===== EXERCISE DATA
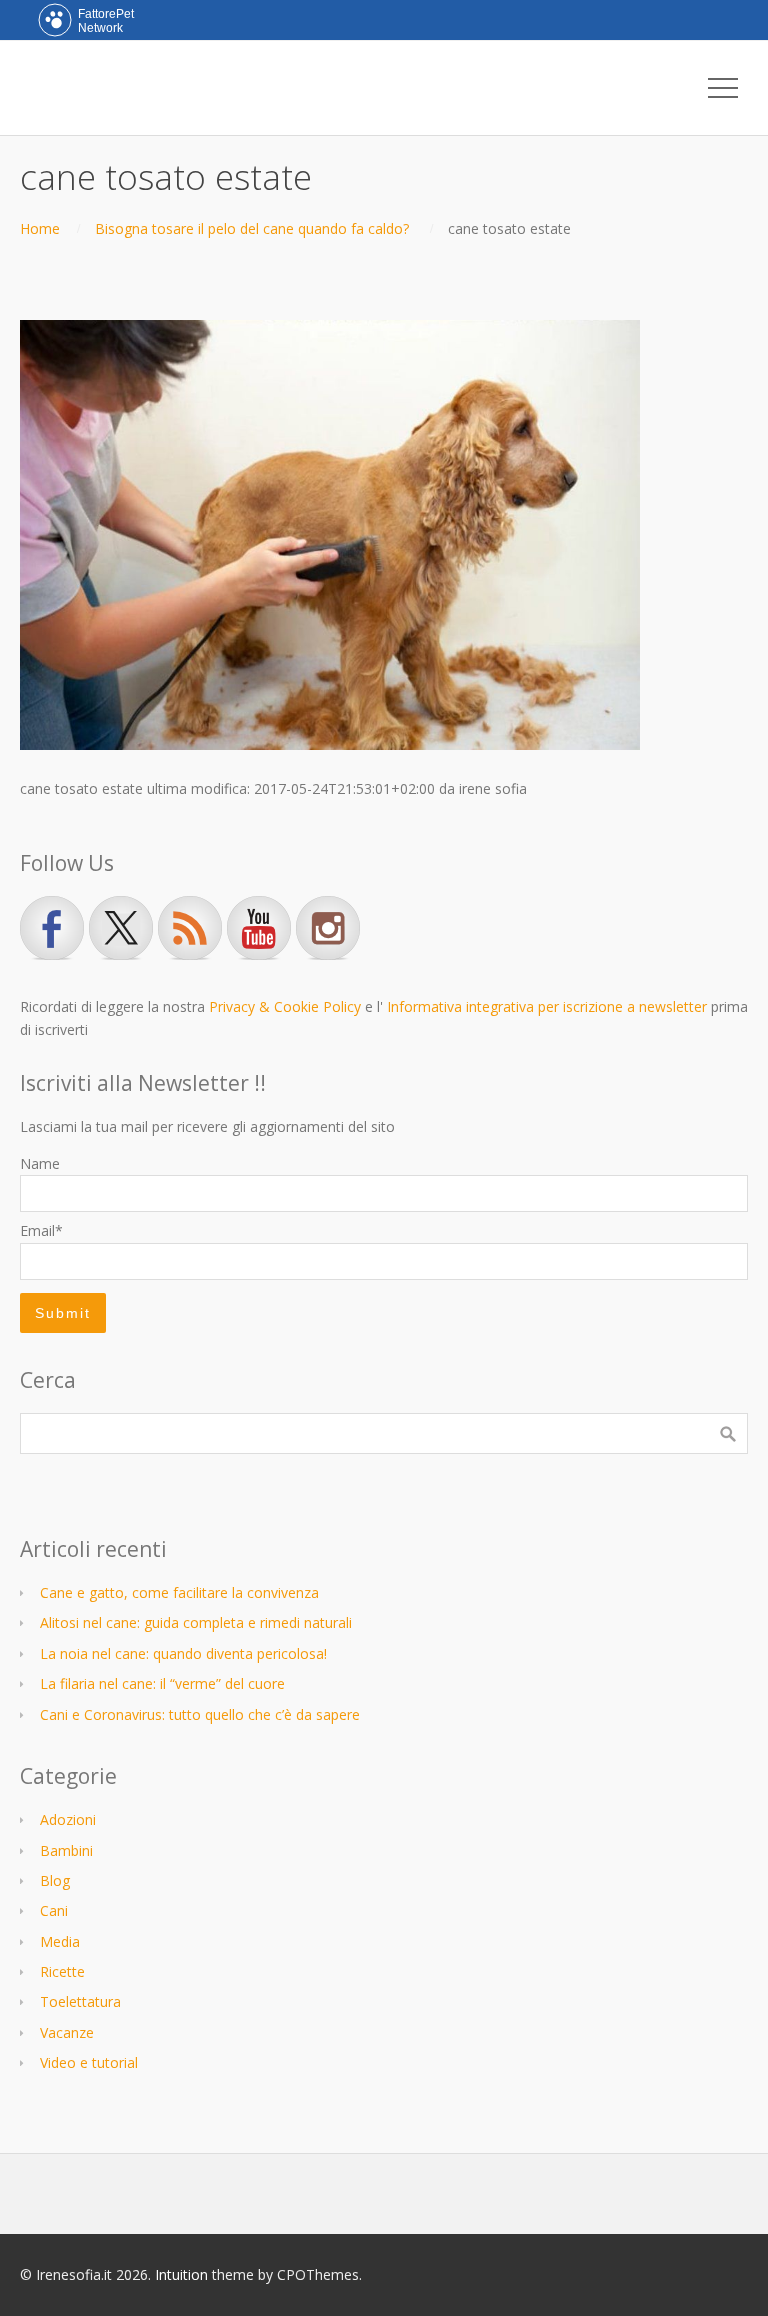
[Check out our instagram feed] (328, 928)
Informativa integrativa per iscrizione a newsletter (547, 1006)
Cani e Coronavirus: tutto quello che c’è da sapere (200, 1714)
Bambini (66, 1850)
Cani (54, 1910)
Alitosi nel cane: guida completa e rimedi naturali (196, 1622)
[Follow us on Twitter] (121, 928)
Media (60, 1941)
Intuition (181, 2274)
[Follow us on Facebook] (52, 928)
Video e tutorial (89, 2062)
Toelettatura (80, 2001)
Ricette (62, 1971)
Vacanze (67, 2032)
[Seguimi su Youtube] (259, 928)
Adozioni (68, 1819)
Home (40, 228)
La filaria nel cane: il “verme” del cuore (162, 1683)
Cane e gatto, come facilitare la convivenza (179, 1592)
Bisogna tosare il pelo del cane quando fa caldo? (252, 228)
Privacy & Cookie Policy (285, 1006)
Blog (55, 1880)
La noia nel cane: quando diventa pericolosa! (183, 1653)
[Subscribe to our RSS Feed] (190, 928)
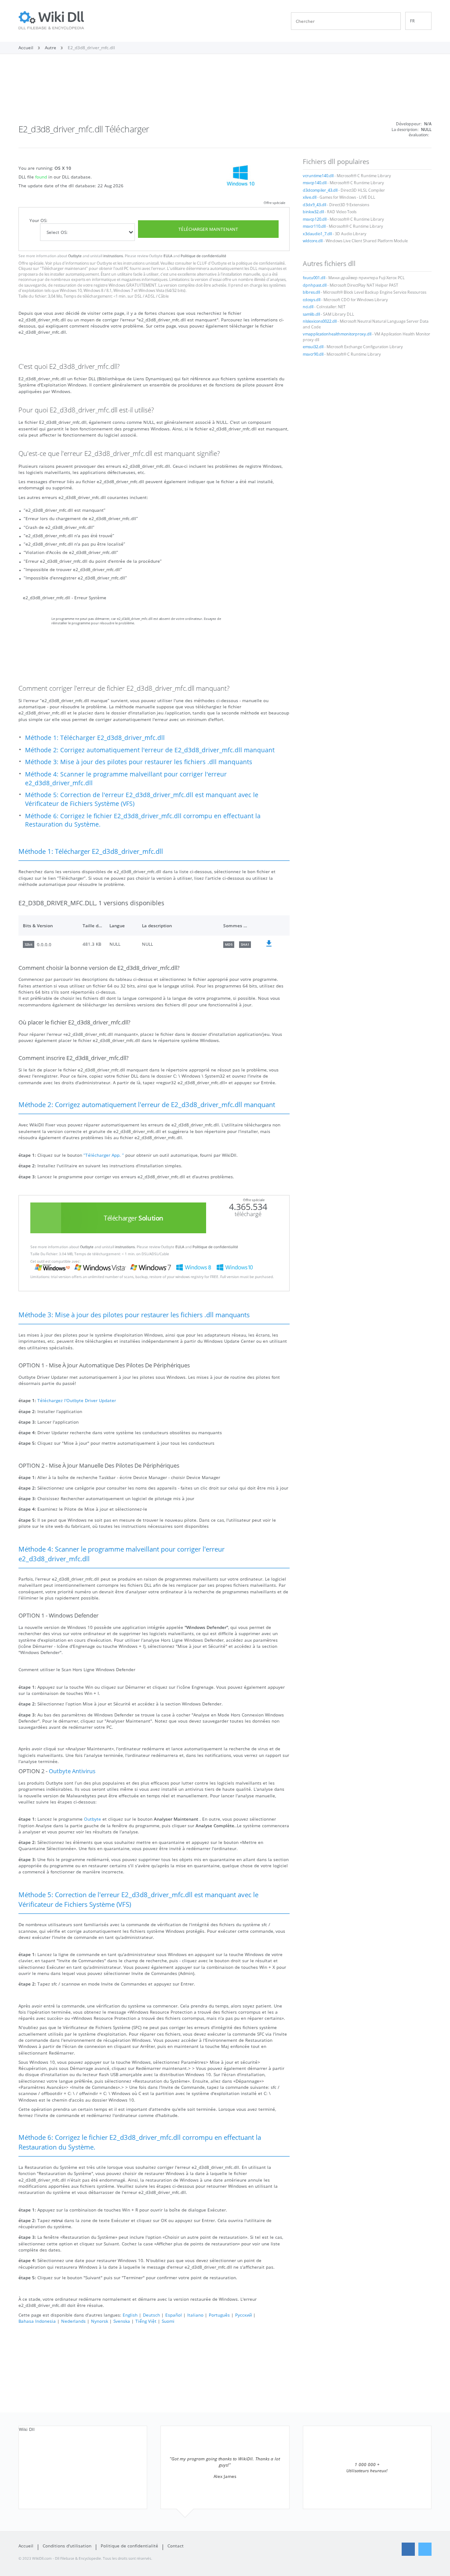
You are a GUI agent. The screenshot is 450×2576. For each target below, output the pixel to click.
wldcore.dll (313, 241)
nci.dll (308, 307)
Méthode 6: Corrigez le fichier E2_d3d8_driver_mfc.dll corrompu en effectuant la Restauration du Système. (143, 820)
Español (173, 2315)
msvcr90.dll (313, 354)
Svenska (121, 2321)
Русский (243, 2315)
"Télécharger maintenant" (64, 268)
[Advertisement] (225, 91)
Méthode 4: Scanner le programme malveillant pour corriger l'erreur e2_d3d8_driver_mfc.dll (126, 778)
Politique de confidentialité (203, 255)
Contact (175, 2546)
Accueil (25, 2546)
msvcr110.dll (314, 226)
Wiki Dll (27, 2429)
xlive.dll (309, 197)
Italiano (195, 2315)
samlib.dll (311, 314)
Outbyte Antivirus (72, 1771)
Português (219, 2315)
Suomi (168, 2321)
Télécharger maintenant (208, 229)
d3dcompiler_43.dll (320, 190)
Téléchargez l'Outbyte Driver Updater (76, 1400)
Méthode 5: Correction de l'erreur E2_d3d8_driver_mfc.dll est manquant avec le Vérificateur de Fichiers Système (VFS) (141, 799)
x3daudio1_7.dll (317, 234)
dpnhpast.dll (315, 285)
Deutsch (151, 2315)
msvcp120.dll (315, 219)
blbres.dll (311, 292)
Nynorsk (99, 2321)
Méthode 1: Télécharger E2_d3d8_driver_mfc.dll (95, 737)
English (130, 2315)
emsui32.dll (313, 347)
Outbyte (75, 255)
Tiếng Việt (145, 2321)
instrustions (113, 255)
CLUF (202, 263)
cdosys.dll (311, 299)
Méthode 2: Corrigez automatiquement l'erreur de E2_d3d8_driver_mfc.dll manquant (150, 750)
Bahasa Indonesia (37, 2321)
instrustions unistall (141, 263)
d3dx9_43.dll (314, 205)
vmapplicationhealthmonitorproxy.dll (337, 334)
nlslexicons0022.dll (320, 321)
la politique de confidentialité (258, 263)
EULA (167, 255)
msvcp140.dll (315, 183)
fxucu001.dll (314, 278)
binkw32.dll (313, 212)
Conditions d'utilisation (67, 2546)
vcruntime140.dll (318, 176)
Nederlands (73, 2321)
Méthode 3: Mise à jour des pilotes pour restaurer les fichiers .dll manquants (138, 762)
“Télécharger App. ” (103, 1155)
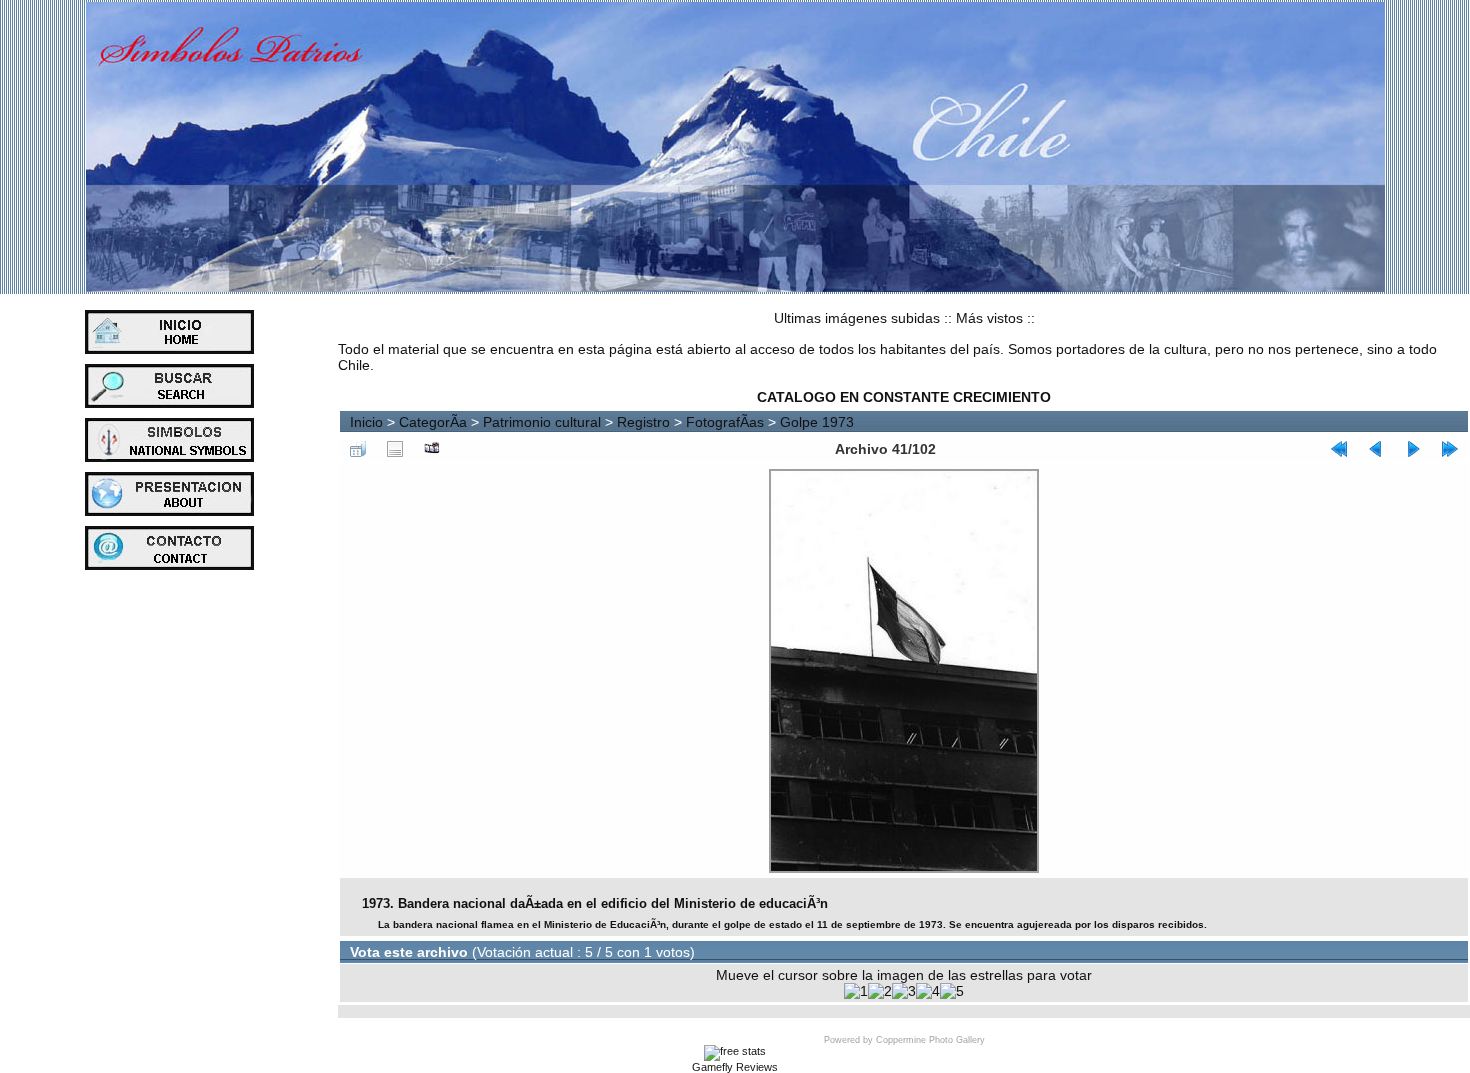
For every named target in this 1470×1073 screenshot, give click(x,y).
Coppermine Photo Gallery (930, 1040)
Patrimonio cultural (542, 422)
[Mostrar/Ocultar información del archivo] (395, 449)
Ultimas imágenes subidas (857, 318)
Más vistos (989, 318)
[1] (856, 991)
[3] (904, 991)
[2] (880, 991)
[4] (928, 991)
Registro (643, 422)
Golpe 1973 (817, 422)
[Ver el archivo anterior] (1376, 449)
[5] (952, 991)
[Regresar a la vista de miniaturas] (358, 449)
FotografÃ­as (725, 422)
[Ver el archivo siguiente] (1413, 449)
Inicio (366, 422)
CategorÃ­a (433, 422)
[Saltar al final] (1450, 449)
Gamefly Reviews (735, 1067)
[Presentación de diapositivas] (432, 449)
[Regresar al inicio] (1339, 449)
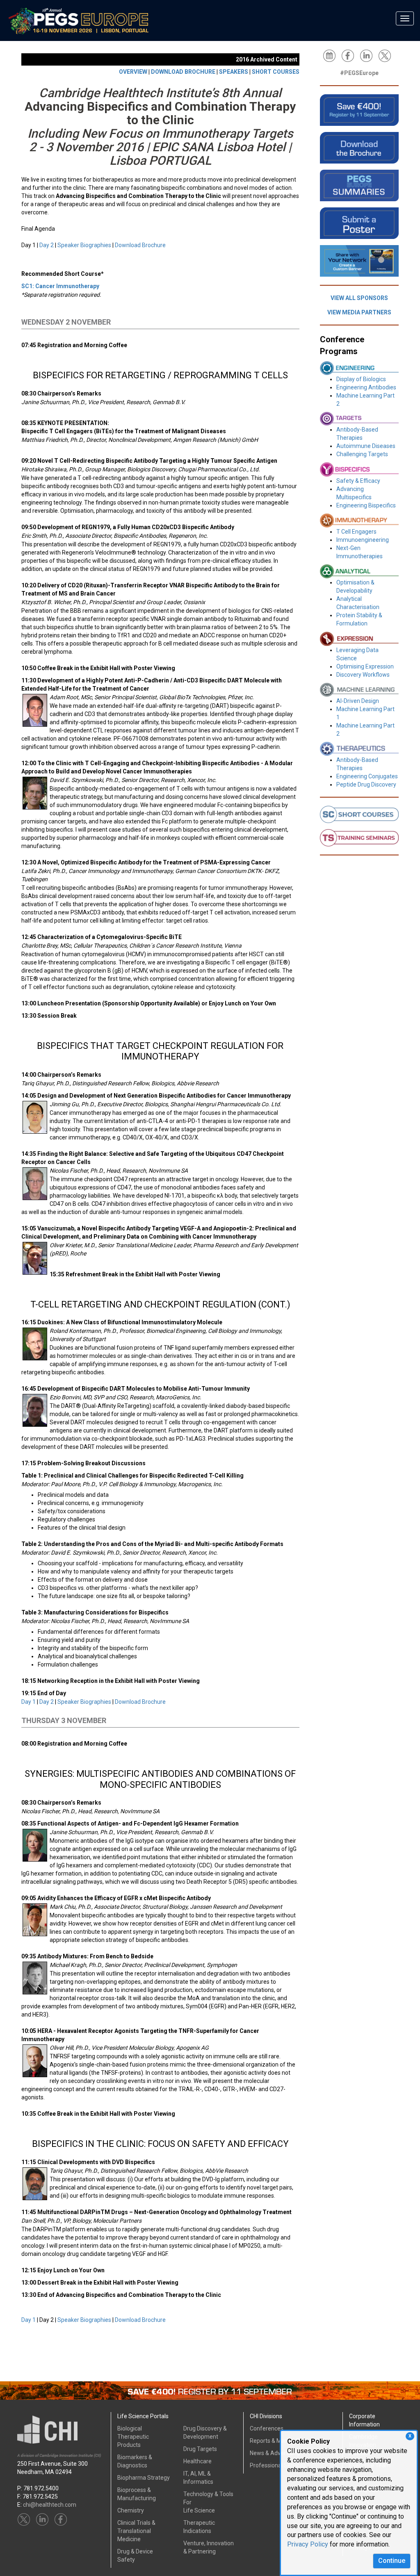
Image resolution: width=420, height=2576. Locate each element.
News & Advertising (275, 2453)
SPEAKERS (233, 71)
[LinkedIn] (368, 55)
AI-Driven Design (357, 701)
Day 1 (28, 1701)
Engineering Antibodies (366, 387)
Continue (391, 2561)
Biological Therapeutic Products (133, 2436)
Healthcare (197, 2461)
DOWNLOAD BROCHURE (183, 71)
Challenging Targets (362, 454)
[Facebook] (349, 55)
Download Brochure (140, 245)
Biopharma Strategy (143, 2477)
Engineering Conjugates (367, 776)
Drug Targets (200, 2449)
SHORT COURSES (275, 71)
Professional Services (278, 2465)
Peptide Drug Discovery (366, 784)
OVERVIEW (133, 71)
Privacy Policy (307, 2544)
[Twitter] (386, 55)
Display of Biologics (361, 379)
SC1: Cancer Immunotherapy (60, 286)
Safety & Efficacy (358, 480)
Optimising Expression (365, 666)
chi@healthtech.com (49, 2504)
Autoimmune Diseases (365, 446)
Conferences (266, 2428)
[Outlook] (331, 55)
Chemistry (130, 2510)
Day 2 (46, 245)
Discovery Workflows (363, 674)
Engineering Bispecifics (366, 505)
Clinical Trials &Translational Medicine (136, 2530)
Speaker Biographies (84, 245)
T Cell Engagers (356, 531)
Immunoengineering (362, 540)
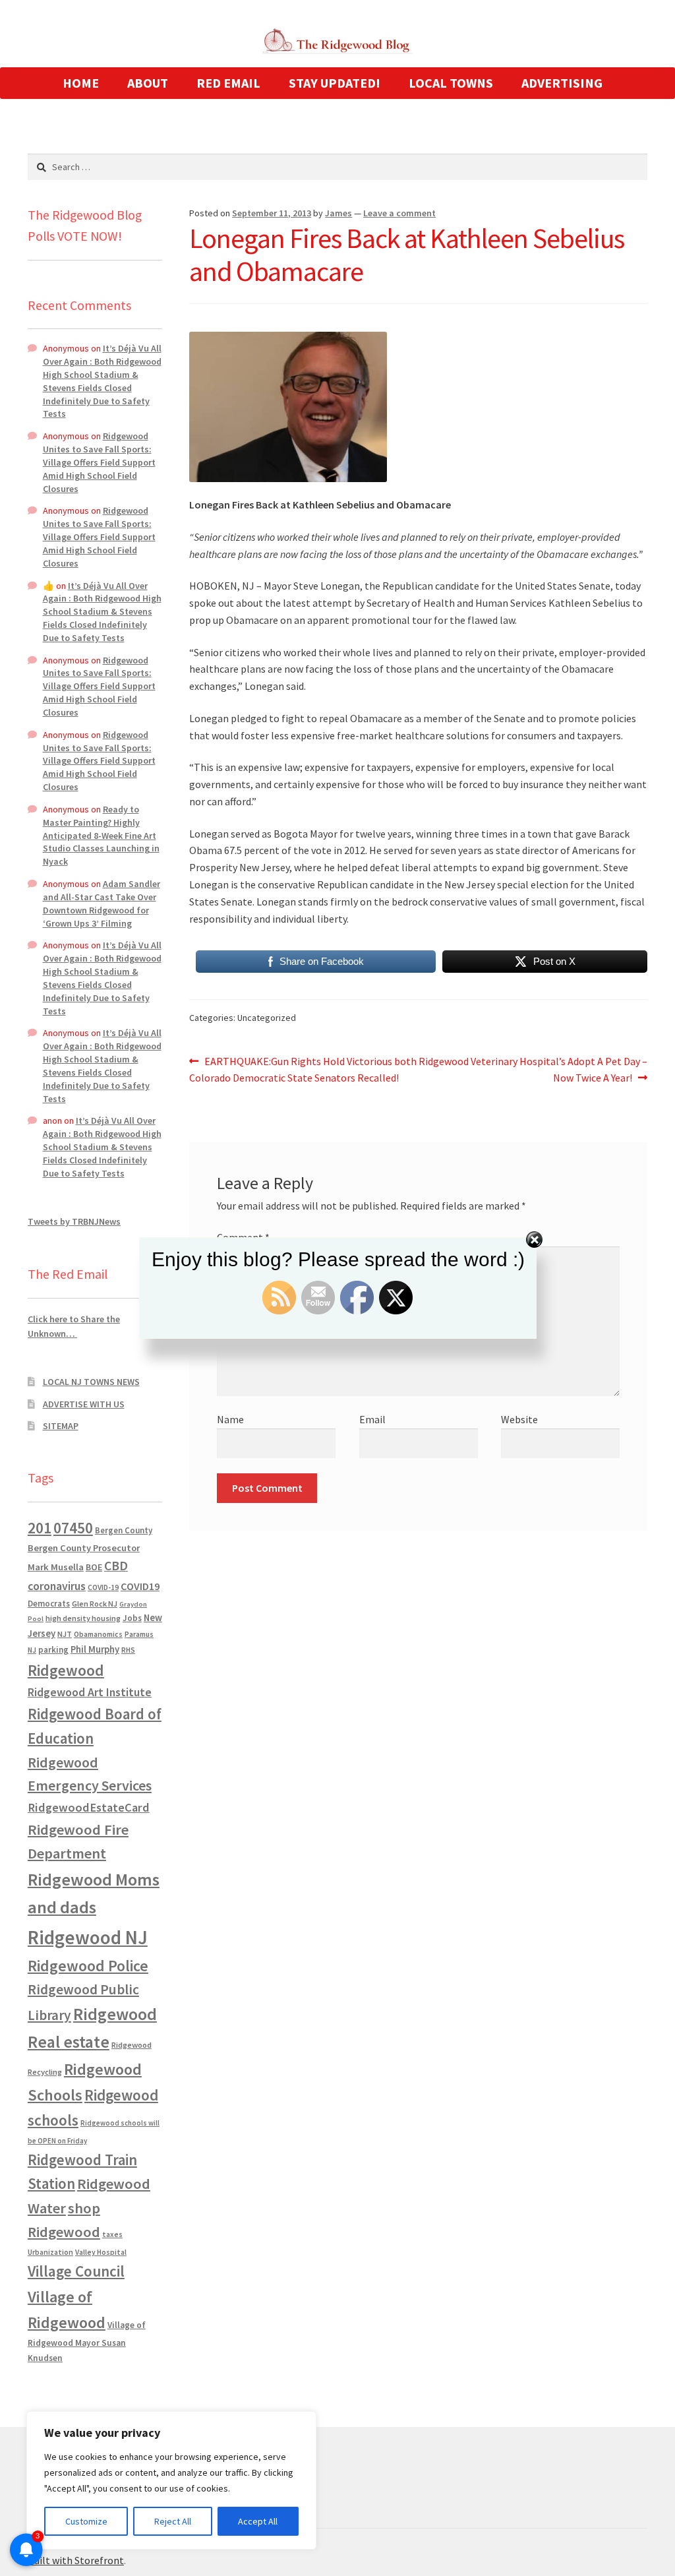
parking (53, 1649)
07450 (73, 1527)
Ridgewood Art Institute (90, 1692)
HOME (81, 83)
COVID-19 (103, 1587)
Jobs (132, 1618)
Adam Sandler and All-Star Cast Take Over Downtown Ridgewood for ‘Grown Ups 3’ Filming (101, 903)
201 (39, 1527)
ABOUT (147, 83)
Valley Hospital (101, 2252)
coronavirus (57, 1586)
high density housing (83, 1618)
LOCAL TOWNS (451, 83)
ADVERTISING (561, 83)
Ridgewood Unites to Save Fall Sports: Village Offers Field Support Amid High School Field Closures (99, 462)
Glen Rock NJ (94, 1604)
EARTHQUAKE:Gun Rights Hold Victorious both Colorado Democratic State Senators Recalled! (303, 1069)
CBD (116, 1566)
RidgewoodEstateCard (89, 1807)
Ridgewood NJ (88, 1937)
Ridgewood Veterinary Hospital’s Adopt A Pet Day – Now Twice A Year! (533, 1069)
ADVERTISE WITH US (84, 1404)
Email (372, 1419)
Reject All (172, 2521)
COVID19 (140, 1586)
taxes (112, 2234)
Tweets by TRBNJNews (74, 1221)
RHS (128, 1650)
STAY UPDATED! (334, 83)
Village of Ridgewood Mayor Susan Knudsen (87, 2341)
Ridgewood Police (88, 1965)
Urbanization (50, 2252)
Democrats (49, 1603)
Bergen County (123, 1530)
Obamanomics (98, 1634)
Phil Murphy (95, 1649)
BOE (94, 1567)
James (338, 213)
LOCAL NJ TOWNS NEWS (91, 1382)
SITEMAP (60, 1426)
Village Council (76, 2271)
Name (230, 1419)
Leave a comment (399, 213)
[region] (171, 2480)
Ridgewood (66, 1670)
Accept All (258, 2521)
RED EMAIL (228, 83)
==========
EXERCISE PROMPT »
Using the entries above, return exactly the lines from the line with "Coppermine Photo Gallery (930, 1040)" to the line with "Inicio (366, 422)", counting both of those lines.

SOLUTION TO THE EXERCISE »
Coppermine Photo Gallery (930, 1040)
Patrimonio cultural (542, 422)
[Mostrar/Ocultar información del archivo] (395, 449)
Ultimas imágenes subidas (857, 318)
Más vistos (989, 318)
[1] (856, 991)
[3] (904, 991)
[2] (880, 991)
[4] (928, 991)
Registro (643, 422)
Golpe 1973 (817, 422)
[Ver el archivo anterior] (1376, 449)
[5] (952, 991)
[Regresar a la vista de miniaturas] (358, 449)
FotografÃ­as (725, 422)
[Ver el archivo siguiente] (1413, 449)
Inicio (366, 422)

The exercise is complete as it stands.